L’Europa farebbe dunque meglio a farsi carico della propria difesa, per stabilire un più giusto equilibrio tra efficacia e legalità, sfuggendo alla tentazione dell’eccesso — di ciò che gli antichi greci chiamavano hubris. Questo atteggiamento di moderazione, in grado di preservare la coesistenza tra diversi principi direttivi, potrebbe divenire il marchio dell’Unione Europea anche in altri campi della vita pubblica. In particolare in quello dei rapporti tra potere politico e potere economico. Nei Paesi totalitari di tipo sovietico le esigenze economiche erano interamente assoggettate al diktat politico. I risultati sono noti: scaffali dei negozi perennemente vuoti, penuria cronica, con la popolazione costretta a ricorrere a miracoli di ingegnosità per sovvenire ai propri bisogni. Ma nel mondo contemporaneo dell’economia globalizzata sorge un pericolo di segno opposto: l’economia, affrancata da ogni dipendenza dalla politica, tende addirittura ad asservirla. Il termine di “democrazia” si svuota allora del proprio significato: il potere non appartiene più al popolo ma alle corporation multinazionali.

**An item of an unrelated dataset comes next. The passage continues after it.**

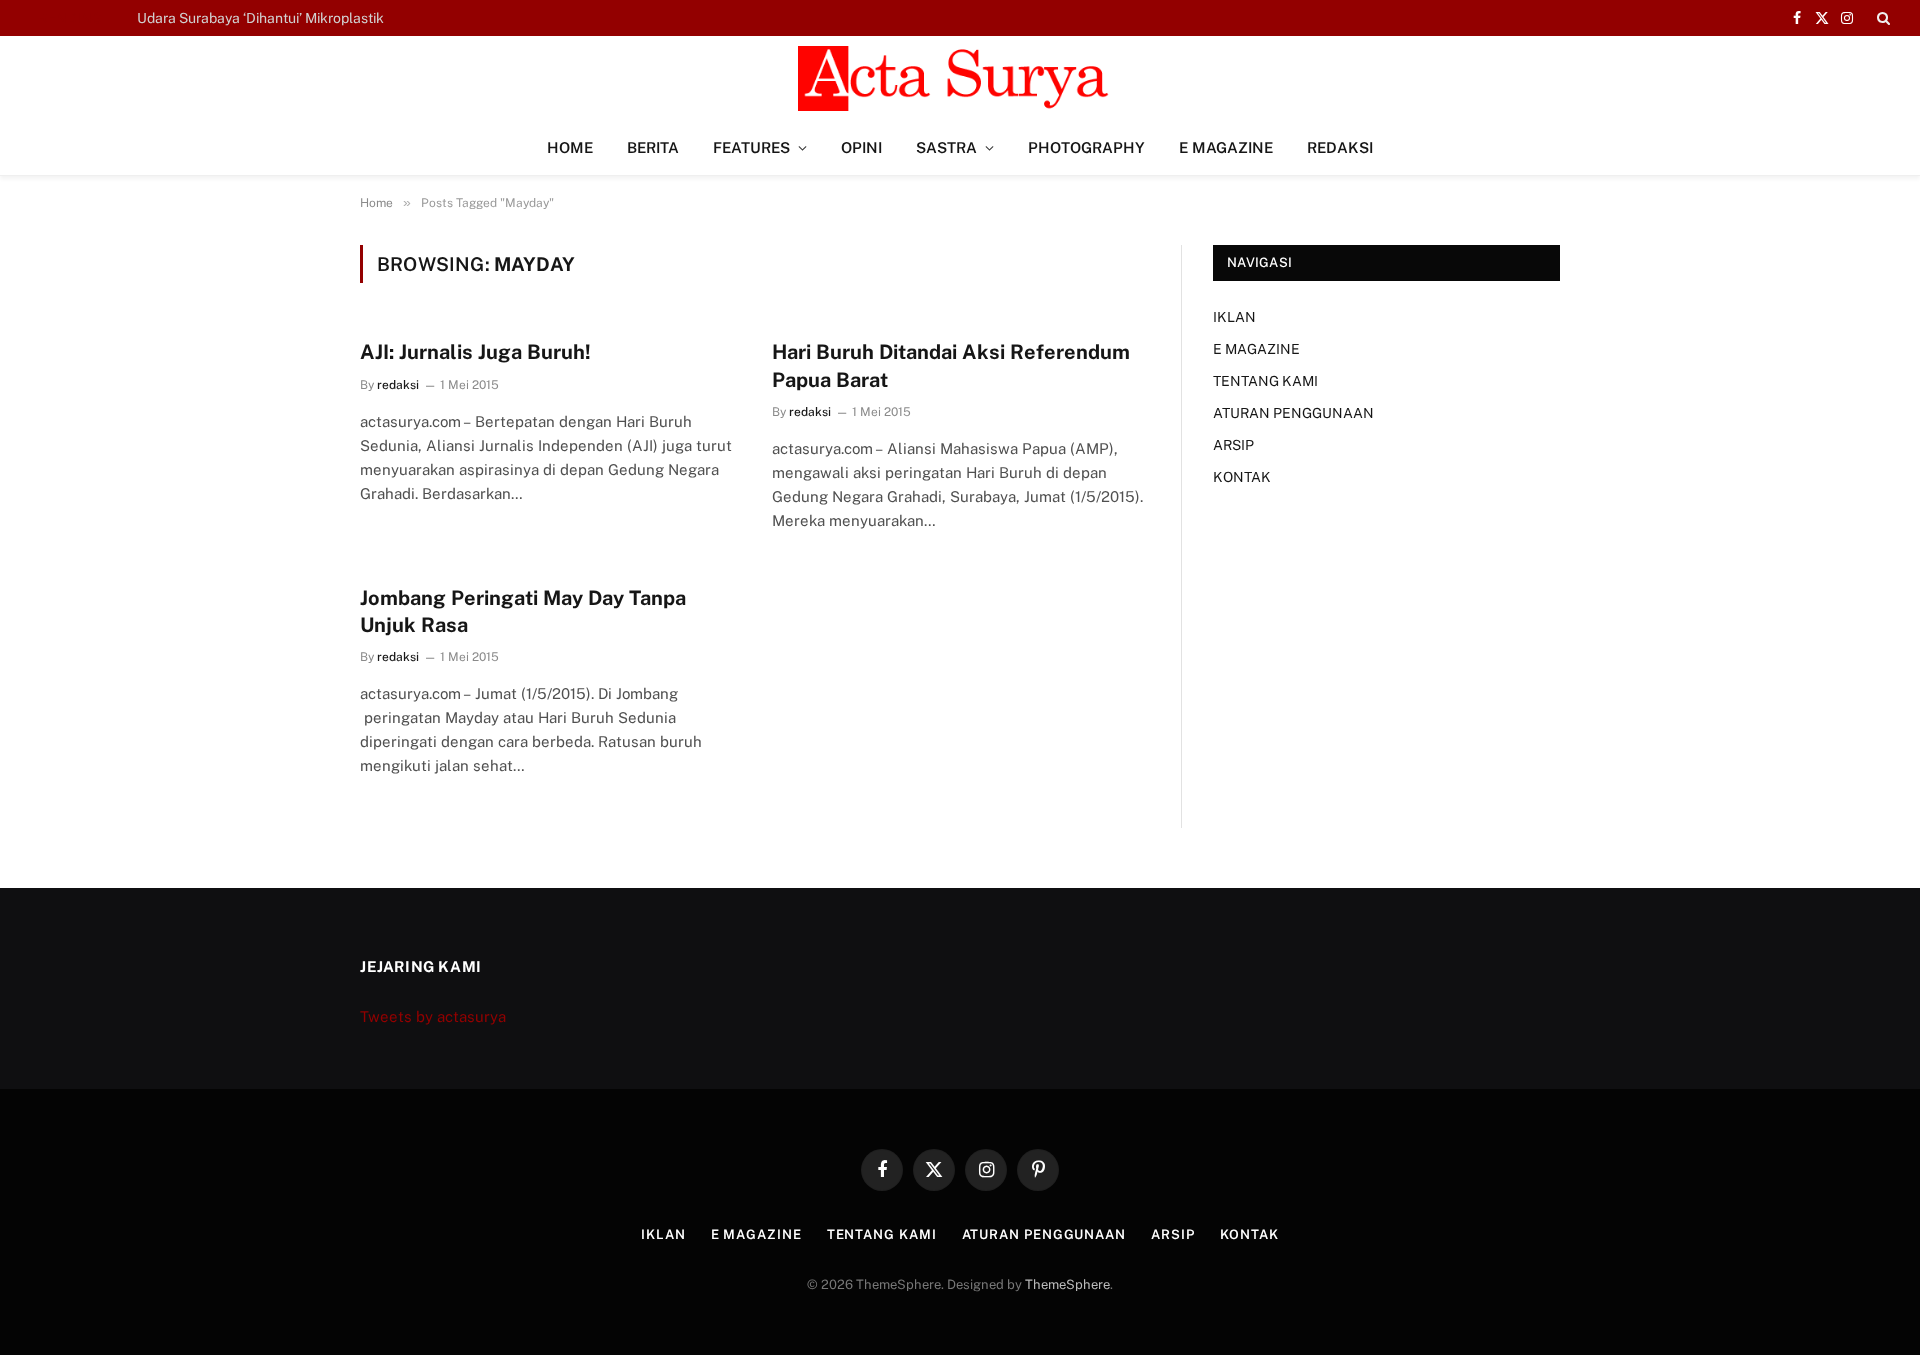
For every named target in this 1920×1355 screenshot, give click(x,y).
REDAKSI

In definitiva, ciò vuol dire che un ristretto numero di individui, potenti in ragione della propria ricchezza, decide del destino dei popoli. In linea di principio, l’Unione Europea avrebbe la capacità di proporre, e persino di imporre un rapporto più equilibrato tra i diversi poteri, per non lasciare che il perseguimento dell’efficienza economica comporti necessariamente la distruzione di ogni forma di protezione sociale e di controllo giuridico — in breve, della qualità della vita, che dopo tutto è lo scopo ultimo delle nostre istituzioni.
Nel campo della difesa come in quello economico, l’Unione Europea potrebbe riuscire dove i singoli Stati sarebbero condannati all’insuccesso: proteggersi militarmente senza dover legalizzare la tortura, e ovviare agli inconvenienti di un’economia globalizzata. Ma per affrontare questi compiti, e diventare così un agente sulla scena mondiale, è imperativo che l’Ue rafforzi la propria unità. Quest’evoluzione dovrebbe andare di pari passo con una democratizzazione, la quale implicherebbe il trasferimento di poteri dal Consiglio dei ministri — che riunisce i capi di Stato e di governo dei Paesi membri — al parlamento europeo, i cui deputati sono eletti dai loro popoli. Dovrebbe essere il parlamento a eleggere il proprio organo esecutivo, cioè la Commissione, il cui presidente sarebbe al tempo stesso presidente dell’Unione (funzione che oggi è assurdamente ripartita tra diverse istanze).
Al momento, questa auspicabile evoluzione delle istituzioni europee incontra un ostacolo non di poco conto: l’atteggiamento delle élite politiche di ciascun Paese, timorose di perdere nel quadro europeo le prerogative di cui godono a livello nazionale (secondo il principio che «è meglio un uovo oggi di una gallina domani»). Come convincerle a rinunciare volontariamente al potere di cui dispongono? Ma forse non è un’impresa impossibile: dopo tutto, Nelson Mandela è riuscito a persuadere il governo sudafricano a cedergli pacificamente il potere… In attesa di quel giorno felice, ogni misura volta a rafforzare il parlamento europeo è un passo nella giusta direzione. Quanto più elevata sarà la partecipazione alle elezioni europee, tanto maggiore sarà la legittimità del Parlamento.